Menurut Tulus, di bawah Go-Jek, Grab dipilih responden olehh 66,9 persen. Sedangkan Uber digunakan 51 persen, dan My Bluebird 4,4 persen. Dari frekuensi penggunaannya, ujar Tulus, 31,6 persen pengguna paling banyak menggunakan transportasi online dua sampai tiga kali dalam seminggu.
Ragam Keluhan Pengguna Transportasi Online di Indonesia | PT Solid Gold Berjangka
Tulus mengatakan bahwa fenomena transportasi online muncul karena buruknya fasilitas transportasi publik. Maka, pemerintah tidak mungkin untuk melarang transportasi online.
"Keberadaan transportasi online tidak bisa dielakan, apalagi dilarang. Fenomena ini terjadi karena masih buruknya pelayanan angkutan umum di kota-kota besar Indonesia, termasuk Kota Jakarta," kata Tulus.

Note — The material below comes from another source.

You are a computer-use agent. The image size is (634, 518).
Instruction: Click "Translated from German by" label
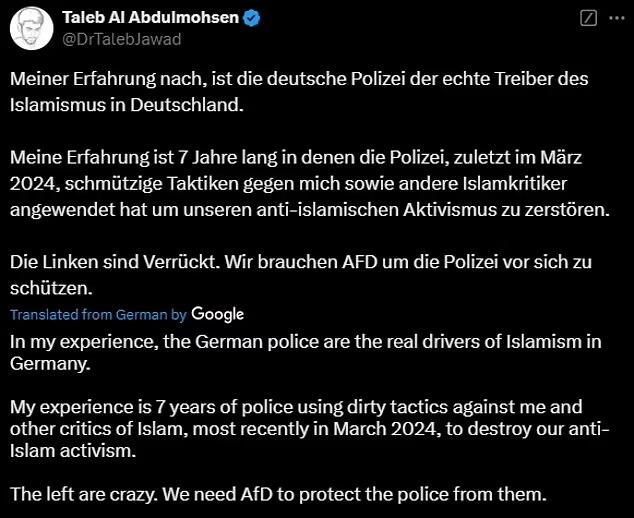pyautogui.click(x=98, y=315)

YLKI juga menyarankan pemerintah mengkaji kebijakan batas bawah dan atas transportasi online. Kementerian Perhubungan (Kemenhub) harus bisa membuktikan apakah tarif transportasi online itu karena faktr efisiensi atau faktor banting harga.
"Jika faktor efisiensi menjadi penyebab, maka tarif batas bawah tidak layak diterapkan," ucap Tulus.

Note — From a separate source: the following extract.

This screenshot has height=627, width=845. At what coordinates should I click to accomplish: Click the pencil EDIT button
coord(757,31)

Agar transportasi online bisa memuaskan pelanggan, YLKI menyarankan untuk membuat standar pelayanan. Dengan begitu bisa diketahui apakah konsumen terpuaskan atau tidak.
"Pelayanan transportasi online belum mempunyai standar yang jelas. Oleh karena itu mendesak untuk adanya standar pelayanan minimal, khususnya untuk taksi online. Standar pelayanan minimal sangat urgen, untuk menjamin pelayanan yang terukur bagi konsumen," ucap Tulus.
Meski pernah dikecewakan, masyarakat mengaku cukup puas terhadap pelayanan transportasi online. Ada 77,7 responden yang menjawab pelayanan transportasi online sudah sangat baik.
"Jawaban cukup 21,8 persen, kurang baik 0,4 persen dan menjawab sangat buruk 0,1 persen," ujar Tulus.
"Survei dilakukan pada 5-16 April 2017, dengan melibatkan 4.668 responden. Ketika ditanyakan apakah konsumen pernah dikecewakan oleh pelayanannya; sebanyak 41 persen responden mengaku pernah dikecewakan, dan sebaliknya 59 persen responden tidak pernah dikecewakan," ujar Ketua Pengurus Harian YLKI, Tulus Abadi, dalam keterangannya, Jum'at (12/5/2017).
Yayasan Lembaga Konsumen Indonesia (YLKI) melakukan survei kepuasan masyarakat terhadap pelayanan transportasi online. Hasilnya, sekitar 41 persen konsumen mengaku pernah dikecewakan oleh transportasi online.